Figure 1.

Characterization of a novel ILC2 group in pancreatic cancer.

(a) Visualization of TP (n = 3) and Non-TP (n = 3) in PCA, computed on a gene expression matrix. (b) Major immune cells abundance in TP and Non-TP patients estimated by ImmuCellAI algorithm, using microarray data. (c) Lymphocyte numbers in intra-tumor (n = 8), peri-tumor (n = 8), non-tumor (n = 8), and normal tissues (n = 4), assessed with the Mann-Whitney U test. (d) Percentages of ILCs in Lin⁻ in tumors (n = 14), PBMCs from patients (n = 13), PBMCs from healthy controls (n = 9), and spleens (n = 5). (e) Percentages of ILCs in lymphocytes from tumors (n = 14), PBMCs from patients (n = 13), PBMCs from healthy controls (n = 9), and spleens (n = 5). (f) Percentages of ILC2s in lymphocytes from tumors (n = 14), PBMCs from patients (n = 13), PBMCs from healthy controls (n = 9), and spleens (n = 5). (g) Representative immunofluorescence images (magnification, × 1500) of human PDAC tissue stained with antibodies against CRTH2 (red), CD3 (pink), and CD127 (green). Nuclei were stained with DAPI (blue). (h) Percentages of ILC2s in lymphocytes from Non-TP (n = 6) and TP (n = 8) patients. Statistical analysis of CTLA4 (n = 4) (i), CD25 (n = 5) (j), IL10 (n = 5) (k) and PD1 (n = 5) (l) in ILC2 from Non-TP and TP patients. (m) Pathway analysis of differentially expressed genes highly expressed in TP. (n) Gene set enrichment analysis (GSEA) of hypoxia pathway in TP and Non-TP patients. (o) Gene Set Variance Analysis (GSVA) using a 12-gene signature of ILC2s derived from single-cell sequencing analysis.
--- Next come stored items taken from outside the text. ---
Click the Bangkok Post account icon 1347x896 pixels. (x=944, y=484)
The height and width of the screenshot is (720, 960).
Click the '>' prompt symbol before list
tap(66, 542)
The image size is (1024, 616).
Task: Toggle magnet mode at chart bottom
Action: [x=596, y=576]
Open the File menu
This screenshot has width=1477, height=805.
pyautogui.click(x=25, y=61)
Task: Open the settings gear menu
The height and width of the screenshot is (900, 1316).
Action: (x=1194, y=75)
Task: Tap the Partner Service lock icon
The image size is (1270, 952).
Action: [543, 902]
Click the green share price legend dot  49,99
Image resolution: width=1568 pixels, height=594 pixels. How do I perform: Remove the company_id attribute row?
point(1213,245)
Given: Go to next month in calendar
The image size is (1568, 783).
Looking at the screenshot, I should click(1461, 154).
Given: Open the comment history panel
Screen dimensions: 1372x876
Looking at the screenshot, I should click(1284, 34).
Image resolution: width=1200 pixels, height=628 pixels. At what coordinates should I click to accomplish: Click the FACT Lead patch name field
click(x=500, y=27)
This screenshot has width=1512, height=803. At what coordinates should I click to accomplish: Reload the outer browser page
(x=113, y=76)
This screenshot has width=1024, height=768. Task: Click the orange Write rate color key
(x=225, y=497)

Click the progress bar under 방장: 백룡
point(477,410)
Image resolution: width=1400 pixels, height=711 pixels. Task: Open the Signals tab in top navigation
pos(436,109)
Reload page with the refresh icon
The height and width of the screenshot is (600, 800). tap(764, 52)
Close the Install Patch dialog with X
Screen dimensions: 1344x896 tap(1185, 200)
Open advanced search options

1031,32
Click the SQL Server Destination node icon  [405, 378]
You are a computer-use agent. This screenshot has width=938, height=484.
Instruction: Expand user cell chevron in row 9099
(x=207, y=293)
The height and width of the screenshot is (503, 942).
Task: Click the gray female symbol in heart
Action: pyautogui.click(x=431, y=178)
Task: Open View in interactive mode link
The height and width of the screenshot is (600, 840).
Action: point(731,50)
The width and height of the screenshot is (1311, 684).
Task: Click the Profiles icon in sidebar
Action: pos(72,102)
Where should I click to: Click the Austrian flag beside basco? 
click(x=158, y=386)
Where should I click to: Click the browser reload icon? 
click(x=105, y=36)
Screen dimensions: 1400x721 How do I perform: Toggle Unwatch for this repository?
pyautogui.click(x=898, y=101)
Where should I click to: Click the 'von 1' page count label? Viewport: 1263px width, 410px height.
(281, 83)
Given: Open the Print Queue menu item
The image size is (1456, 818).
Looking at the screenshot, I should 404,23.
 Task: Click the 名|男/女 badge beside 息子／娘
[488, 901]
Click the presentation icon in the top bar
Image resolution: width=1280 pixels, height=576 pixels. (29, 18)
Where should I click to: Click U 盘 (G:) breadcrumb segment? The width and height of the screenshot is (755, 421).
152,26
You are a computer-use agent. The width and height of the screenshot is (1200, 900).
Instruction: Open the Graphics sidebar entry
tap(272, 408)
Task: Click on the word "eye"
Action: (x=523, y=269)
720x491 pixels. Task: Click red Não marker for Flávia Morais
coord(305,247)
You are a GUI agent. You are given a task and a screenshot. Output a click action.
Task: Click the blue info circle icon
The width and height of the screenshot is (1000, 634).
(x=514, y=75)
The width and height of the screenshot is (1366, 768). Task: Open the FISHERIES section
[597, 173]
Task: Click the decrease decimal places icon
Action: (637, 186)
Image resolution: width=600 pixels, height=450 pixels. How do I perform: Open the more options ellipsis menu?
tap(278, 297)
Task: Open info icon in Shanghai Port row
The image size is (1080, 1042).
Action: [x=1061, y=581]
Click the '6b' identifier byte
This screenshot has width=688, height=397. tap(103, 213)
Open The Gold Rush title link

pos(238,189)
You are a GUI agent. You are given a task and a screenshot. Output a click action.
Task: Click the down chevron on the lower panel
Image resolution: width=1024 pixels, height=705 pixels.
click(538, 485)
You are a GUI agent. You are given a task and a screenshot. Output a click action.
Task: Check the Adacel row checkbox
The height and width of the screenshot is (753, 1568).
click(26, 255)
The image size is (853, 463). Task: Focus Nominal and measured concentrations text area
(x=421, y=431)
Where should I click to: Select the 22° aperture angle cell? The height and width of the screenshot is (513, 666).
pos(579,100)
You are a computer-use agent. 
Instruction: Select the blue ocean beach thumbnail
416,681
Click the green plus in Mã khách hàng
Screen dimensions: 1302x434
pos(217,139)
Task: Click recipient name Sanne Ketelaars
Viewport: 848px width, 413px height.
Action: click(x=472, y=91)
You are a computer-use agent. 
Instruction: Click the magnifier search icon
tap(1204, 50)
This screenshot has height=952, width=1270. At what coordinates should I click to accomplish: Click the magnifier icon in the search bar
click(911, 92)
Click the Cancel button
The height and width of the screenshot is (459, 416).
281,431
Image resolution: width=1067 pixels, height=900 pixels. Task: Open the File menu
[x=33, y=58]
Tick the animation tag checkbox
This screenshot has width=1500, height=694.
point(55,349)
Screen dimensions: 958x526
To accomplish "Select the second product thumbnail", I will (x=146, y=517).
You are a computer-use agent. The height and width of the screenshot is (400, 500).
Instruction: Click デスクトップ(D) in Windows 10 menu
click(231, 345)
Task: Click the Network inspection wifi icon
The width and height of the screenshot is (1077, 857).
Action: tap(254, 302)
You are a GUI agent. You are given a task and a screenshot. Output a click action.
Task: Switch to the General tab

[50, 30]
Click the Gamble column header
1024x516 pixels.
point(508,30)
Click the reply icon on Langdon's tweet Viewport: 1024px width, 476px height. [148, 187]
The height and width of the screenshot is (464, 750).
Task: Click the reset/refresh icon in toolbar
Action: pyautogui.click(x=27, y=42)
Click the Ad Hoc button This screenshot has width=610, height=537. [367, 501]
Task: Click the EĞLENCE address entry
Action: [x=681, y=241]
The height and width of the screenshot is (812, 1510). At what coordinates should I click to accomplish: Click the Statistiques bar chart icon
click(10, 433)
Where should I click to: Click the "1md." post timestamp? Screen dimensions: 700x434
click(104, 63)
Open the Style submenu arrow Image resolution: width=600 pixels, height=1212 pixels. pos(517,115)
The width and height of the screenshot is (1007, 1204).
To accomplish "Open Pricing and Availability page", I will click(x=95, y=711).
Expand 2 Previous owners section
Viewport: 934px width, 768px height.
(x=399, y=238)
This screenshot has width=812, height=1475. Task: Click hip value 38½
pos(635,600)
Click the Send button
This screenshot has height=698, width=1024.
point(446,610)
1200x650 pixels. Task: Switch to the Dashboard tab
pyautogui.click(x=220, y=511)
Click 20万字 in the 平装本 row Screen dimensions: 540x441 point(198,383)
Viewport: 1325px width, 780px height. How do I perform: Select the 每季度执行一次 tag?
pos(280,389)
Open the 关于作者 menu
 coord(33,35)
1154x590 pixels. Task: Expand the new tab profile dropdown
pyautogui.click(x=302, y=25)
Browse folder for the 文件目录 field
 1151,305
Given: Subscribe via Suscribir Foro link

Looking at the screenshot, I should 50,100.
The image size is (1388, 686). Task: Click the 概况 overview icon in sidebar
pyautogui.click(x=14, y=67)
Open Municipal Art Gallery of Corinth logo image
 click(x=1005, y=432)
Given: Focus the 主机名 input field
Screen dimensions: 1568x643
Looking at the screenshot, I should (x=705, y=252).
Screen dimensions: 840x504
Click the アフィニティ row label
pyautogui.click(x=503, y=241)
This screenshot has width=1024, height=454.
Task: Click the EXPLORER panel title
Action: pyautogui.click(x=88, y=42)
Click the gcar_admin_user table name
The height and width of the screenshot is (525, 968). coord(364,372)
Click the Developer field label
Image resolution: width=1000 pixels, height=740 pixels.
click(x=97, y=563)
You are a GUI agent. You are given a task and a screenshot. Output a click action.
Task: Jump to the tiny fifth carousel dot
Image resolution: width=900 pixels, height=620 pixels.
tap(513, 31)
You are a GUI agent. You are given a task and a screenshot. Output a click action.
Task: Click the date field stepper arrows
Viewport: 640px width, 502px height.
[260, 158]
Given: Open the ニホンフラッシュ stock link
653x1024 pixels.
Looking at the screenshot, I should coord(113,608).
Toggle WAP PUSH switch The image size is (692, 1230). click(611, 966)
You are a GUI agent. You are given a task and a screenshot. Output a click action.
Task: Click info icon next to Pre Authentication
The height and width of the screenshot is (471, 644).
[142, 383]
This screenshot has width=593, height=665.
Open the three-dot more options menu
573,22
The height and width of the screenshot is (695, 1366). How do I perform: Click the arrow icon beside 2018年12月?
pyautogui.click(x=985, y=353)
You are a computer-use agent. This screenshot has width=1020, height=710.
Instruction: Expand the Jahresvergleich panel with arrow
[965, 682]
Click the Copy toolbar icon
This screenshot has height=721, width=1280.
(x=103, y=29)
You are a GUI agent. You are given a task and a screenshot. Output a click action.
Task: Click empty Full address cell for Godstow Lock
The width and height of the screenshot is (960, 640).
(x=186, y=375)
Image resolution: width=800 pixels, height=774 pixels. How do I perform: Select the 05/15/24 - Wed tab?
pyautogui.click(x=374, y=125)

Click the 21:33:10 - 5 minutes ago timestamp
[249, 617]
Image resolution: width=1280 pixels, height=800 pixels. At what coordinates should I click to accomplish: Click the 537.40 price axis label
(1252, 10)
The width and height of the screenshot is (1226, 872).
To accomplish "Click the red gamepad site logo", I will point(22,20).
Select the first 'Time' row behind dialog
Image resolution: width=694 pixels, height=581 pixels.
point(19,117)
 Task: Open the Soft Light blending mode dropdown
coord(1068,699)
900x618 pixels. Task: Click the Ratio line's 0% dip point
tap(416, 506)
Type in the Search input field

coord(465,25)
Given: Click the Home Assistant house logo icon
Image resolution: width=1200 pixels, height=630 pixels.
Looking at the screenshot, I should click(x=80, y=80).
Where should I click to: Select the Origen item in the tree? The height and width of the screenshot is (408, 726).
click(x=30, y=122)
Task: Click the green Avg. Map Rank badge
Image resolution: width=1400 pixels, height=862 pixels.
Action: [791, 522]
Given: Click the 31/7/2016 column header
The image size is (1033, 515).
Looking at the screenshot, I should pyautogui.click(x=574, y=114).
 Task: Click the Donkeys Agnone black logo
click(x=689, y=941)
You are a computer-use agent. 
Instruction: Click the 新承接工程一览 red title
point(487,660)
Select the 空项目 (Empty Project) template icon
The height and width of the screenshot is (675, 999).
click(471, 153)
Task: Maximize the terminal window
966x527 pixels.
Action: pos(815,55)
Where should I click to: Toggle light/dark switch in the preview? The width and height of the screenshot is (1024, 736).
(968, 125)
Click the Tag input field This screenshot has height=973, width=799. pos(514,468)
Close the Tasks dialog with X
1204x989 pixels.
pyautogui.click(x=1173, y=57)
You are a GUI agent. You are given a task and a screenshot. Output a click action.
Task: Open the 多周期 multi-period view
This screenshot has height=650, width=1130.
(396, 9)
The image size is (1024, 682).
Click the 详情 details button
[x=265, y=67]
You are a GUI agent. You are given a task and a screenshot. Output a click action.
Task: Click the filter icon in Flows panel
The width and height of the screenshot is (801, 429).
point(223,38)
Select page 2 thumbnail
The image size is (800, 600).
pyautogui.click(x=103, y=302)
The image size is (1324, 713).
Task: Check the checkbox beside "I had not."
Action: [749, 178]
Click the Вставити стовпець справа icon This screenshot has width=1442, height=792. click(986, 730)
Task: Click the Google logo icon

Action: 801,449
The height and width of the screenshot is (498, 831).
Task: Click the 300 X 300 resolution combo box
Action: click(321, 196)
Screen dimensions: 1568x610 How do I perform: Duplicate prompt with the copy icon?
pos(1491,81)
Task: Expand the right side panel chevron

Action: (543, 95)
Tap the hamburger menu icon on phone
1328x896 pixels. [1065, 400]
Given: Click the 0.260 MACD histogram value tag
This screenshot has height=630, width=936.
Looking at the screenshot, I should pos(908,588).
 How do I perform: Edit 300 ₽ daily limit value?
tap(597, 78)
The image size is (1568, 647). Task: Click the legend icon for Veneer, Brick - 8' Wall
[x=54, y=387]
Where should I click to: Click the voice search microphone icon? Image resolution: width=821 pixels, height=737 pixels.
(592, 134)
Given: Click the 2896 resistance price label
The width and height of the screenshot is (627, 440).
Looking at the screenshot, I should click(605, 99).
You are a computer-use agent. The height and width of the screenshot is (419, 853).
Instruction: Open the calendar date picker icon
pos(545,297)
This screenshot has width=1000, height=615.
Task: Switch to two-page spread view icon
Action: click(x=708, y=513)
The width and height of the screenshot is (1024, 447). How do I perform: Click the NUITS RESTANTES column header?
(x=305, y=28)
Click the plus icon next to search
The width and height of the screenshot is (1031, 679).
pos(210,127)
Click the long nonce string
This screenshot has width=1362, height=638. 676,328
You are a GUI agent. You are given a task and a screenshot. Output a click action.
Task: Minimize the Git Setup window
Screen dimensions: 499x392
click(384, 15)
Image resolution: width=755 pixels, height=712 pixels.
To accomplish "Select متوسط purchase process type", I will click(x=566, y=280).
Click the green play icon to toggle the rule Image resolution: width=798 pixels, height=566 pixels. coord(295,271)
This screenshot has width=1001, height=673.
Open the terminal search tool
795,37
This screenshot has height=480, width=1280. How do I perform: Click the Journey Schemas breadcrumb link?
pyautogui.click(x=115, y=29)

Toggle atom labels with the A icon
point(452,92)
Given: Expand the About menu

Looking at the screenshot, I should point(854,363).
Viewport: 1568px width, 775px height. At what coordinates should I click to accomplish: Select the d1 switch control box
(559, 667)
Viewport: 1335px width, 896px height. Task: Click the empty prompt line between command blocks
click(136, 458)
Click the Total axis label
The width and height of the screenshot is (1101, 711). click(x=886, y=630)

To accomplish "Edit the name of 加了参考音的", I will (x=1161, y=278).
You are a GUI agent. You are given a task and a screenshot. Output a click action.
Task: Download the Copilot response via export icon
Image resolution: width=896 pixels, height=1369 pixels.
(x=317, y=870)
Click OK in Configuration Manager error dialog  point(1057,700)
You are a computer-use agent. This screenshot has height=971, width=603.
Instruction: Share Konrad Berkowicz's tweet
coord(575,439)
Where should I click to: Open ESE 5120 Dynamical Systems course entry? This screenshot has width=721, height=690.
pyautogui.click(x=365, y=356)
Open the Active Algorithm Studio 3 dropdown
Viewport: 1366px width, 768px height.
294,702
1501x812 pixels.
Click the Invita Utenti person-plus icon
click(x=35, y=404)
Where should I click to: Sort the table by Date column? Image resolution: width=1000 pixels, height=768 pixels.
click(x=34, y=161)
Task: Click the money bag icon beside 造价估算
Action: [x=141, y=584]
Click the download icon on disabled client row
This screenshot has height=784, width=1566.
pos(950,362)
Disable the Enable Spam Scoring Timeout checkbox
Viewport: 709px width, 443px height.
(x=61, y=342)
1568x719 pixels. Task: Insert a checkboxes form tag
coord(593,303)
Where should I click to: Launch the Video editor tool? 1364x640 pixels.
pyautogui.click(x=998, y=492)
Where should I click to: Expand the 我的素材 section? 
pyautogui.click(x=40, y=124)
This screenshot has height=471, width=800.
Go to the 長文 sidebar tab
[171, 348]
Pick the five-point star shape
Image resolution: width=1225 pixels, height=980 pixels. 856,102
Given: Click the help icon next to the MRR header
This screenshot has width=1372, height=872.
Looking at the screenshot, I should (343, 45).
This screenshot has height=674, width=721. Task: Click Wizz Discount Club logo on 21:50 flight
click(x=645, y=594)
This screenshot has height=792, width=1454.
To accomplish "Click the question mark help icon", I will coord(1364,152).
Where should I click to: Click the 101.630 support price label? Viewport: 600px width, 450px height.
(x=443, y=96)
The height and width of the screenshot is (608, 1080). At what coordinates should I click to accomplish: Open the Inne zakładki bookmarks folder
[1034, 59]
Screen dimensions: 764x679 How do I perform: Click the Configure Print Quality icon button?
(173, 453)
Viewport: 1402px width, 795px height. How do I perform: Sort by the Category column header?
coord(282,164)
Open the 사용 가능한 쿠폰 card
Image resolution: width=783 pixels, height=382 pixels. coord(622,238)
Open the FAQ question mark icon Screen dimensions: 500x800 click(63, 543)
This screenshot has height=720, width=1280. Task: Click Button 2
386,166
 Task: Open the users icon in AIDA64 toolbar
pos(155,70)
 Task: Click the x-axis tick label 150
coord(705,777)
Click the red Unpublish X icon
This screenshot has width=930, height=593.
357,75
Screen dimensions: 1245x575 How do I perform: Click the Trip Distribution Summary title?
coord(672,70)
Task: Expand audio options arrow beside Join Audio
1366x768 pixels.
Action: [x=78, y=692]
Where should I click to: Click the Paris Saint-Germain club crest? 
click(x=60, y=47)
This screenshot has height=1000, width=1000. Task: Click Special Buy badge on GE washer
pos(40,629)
Optimal cutoff point was determined by the survminer R package. Analysis of survival prediction within PDAC TCGA cohort. (p) Survival prediction of PDAC according to HIF-1α expression in “ILC2 high” or “ILC2 low” patients’ group. Data are expressed as means ± SD and compared using the unpaired t test (*, P < 0.05; **, P < 0.01; ***, P < 0.001).